(EXCERPT TO READ begins)

Our world around us is full of strife and outrage. It is easy to cause offense or be offended. There are so many things that need changed or fixed in our world that we can get so caught up in it all that we become frantic, fearful or irritable. When we only consider all the grievous things happening in our world today among a pandemic and social injustice we can be overwhelmed and/or anxious.
Yesterday while watching our church service on Livestream they opened the service with Psalms 131 as the call to worship. Our pastor went on to say after reading it that we need to be like weaned children with our Savior who are quieted and content.
1 O LORD, my heart is not lifted up; my eyes are not raised too high; I do not occupy myself with things too great and too marvelous for me.
2 But I have calmed and quieted my soul, like a weaned child with its mother; like a weaned child is my soul within me.
3 O Israel, hope in the LORD from this time forth and forevermore. – Psalms 131

Today I did a focused study and meditation on verse two. I first looked up the meaning of “I have calmed” from the Hebrew and it means to agree with, composed, smooth and stilled. Literally to have composed, hushed or rendered silent my soul.

(EXCERPT TO READ ends)

= TASK ITEM =
Reproduce the Psalm 131 reflection word for word, everything from "2 But I have" down to "silent my soul.". The lines that come next have no connection to the Psalm 131 reflection.

(SUPPLIED MATERIAL begins)

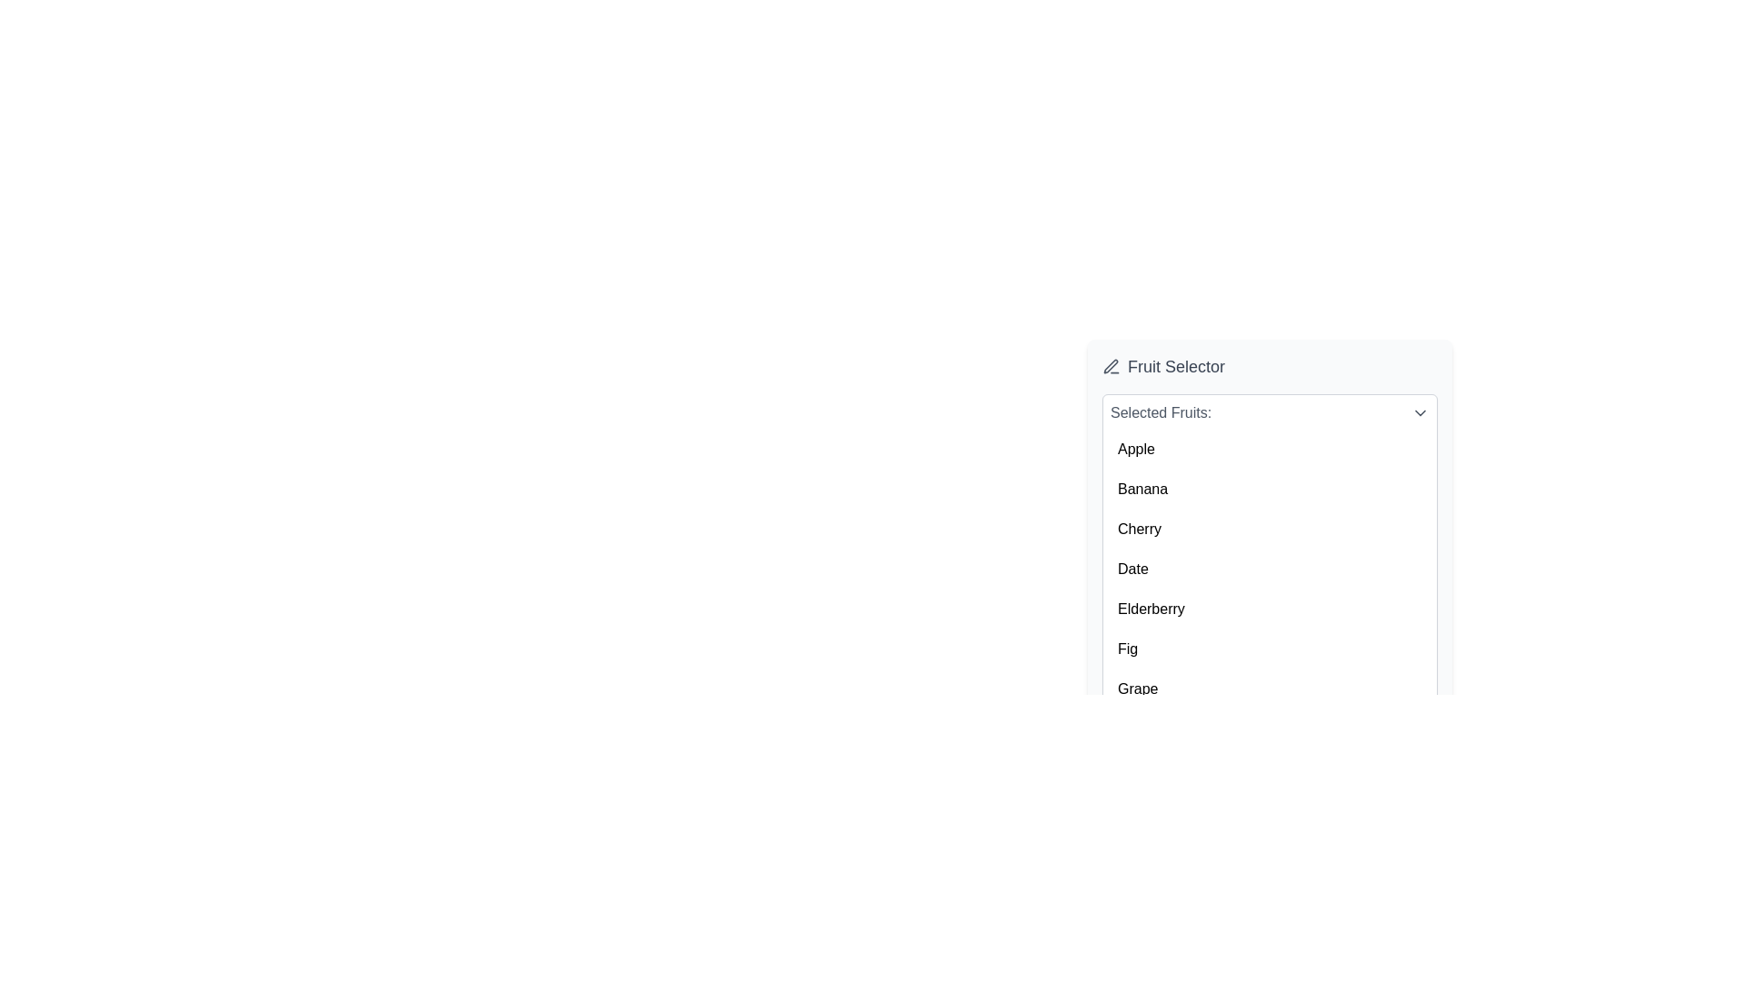 The height and width of the screenshot is (981, 1745). Describe the element at coordinates (1269, 506) in the screenshot. I see `an item from the fruit list in the dropdown-like interface located under the 'Fruit Selector' element in the upper right section of the interface` at that location.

(SUPPLIED MATERIAL ends)

= ANSWER AREA =
2 But I have calmed and quieted my soul, like a weaned child with its mother; like a weaned child is my soul within me.
3 O Israel, hope in the LORD from this time forth and forevermore. – Psalms 131

Today I did a focused study and meditation on verse two. I first looked up the meaning of “I have calmed” from the Hebrew and it means to agree with, composed, smooth and stilled. Literally to have composed, hushed or rendered silent my soul.